Research hours are visible before the first draft. Full proposal cycles are transparent before the cap is exhausted.
“Nonprofits have boards that scrutinize every consultant fee. The executive director needs to be able to explain what the grants consultant does between submissions.”
— nonprofit grants consultant
A live balance URL gives the executive director a clear answer: research, cultivation, and proposal work are all logged and visible.
Frequently asked questions
How do grants consultants structure nonprofit retainer agreements?
Grants consulting retainers cover a monthly hour cap for prospect research, LOI development, full proposal writing, funder relationship management, and grant reporting support. A live balance URL makes the full cycle — research, cultivation, writing, reporting — visible as hours accumulate, so clients understand what they are retaining capacity for.
How do I track grant prospect research hours before the first draft is due?
Log each research component explicitly: “Funder research: 12 foundations reviewed against education program priorities, 3 strong fits identified, 8h.” The executive director sees the research funnel before the first draft appears, answering the “what have you been working on?” question before it’s asked.

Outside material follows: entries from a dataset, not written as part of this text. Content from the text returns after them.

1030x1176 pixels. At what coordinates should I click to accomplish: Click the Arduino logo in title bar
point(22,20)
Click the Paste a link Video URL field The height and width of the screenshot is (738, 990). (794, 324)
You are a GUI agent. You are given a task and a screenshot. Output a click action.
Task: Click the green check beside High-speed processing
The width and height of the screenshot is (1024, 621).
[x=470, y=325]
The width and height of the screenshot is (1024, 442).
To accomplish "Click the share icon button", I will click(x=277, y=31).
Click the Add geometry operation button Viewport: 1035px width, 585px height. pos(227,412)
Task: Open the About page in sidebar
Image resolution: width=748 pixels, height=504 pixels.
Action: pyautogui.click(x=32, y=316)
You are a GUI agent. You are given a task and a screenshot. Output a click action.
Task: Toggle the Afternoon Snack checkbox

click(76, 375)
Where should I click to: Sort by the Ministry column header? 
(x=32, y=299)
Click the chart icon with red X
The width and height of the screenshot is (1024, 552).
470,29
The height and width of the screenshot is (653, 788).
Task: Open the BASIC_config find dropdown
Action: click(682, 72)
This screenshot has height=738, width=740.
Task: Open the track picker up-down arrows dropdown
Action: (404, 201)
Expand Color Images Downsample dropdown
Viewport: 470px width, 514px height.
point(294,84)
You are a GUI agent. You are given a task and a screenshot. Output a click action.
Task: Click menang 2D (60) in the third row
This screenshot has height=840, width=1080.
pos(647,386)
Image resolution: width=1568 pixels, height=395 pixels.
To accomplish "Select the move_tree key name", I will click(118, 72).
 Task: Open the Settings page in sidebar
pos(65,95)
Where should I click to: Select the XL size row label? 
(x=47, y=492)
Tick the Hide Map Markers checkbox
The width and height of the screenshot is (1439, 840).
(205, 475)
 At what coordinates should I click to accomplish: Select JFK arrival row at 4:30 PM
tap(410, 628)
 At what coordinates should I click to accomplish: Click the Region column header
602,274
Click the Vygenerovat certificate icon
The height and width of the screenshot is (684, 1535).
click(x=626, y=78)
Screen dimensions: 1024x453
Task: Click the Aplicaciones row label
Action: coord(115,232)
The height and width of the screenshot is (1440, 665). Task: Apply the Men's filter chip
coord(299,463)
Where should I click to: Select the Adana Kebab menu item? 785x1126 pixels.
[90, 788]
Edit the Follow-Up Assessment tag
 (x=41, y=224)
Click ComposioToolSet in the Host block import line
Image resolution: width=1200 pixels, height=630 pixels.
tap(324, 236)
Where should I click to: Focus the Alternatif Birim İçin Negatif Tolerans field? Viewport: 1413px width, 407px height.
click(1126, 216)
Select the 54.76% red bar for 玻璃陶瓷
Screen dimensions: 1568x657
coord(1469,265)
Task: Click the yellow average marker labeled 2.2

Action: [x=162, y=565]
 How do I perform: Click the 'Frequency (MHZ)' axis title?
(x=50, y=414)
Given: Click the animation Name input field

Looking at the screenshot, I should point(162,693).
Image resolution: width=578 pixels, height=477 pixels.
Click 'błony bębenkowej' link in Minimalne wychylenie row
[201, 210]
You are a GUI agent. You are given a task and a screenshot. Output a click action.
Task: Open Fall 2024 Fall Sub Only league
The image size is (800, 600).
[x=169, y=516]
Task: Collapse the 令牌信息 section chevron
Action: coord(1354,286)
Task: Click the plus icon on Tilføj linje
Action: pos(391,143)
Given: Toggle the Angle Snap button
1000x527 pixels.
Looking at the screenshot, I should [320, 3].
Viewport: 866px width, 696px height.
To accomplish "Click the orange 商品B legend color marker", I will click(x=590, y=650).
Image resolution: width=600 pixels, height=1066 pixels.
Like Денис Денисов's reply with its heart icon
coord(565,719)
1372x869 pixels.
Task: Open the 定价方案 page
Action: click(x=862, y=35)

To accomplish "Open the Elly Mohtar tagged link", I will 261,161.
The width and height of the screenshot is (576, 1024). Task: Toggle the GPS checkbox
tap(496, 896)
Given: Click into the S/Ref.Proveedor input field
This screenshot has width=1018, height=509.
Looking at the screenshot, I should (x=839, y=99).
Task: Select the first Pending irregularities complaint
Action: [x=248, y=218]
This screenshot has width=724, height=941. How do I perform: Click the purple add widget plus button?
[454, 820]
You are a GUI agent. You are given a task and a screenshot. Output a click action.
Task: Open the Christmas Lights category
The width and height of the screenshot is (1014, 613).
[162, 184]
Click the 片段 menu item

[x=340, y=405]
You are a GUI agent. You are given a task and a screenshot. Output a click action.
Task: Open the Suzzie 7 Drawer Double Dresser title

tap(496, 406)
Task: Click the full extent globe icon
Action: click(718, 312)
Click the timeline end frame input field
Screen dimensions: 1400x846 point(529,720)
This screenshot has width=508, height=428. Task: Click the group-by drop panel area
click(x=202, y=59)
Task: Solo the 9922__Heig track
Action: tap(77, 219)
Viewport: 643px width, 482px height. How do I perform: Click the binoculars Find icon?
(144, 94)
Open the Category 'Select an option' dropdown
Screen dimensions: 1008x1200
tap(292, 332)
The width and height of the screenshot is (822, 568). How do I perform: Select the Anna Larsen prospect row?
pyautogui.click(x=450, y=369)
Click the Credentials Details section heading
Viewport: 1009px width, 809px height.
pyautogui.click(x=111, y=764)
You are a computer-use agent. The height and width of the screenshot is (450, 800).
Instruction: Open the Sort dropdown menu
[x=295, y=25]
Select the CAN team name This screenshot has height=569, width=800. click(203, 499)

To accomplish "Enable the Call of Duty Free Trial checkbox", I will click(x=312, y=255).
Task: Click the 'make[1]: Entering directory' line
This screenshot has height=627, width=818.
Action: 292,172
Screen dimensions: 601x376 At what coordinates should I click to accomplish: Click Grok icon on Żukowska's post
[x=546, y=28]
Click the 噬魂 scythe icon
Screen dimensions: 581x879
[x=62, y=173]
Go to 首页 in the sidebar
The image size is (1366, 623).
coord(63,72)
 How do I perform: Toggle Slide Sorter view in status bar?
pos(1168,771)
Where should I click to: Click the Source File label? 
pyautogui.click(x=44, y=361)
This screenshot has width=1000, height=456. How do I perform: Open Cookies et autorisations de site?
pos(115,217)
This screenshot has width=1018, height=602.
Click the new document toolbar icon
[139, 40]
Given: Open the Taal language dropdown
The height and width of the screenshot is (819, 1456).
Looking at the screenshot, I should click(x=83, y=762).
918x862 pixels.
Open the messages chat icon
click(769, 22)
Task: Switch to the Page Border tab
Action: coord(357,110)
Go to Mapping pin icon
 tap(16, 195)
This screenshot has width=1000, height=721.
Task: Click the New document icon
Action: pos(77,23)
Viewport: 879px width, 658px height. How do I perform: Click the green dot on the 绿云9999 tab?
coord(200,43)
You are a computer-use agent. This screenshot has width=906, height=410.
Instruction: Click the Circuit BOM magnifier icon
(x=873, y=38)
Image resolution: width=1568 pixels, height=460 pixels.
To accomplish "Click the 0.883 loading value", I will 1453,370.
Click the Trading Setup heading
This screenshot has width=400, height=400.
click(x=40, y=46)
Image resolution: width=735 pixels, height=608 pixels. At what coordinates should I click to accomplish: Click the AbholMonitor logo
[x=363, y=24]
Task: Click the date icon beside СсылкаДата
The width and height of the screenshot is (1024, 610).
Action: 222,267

How do I handle full proposal cycles that run 2-3x LOI hours?
LOIs require 8–12 hours; full proposals can require 40–80. Tag entries by proposal stage so the client sees the profile clearly: “[Foundation X Full Proposal] logic model + program narrative, 12h.” The live balance makes the cap expansion conversation possible before hours overflow, not after.
How do I track funder cultivation between grant cycles?
Log cultivation activities in HourTab so ongoing relationship investment is visible in quiet proposal months: “[Foundation Y] program officer call: program update + next cycle alignment, 1.5h.” The executive director sees ongoing relationship investment, not just proposal activity, which supports the retainer value conversation with the board.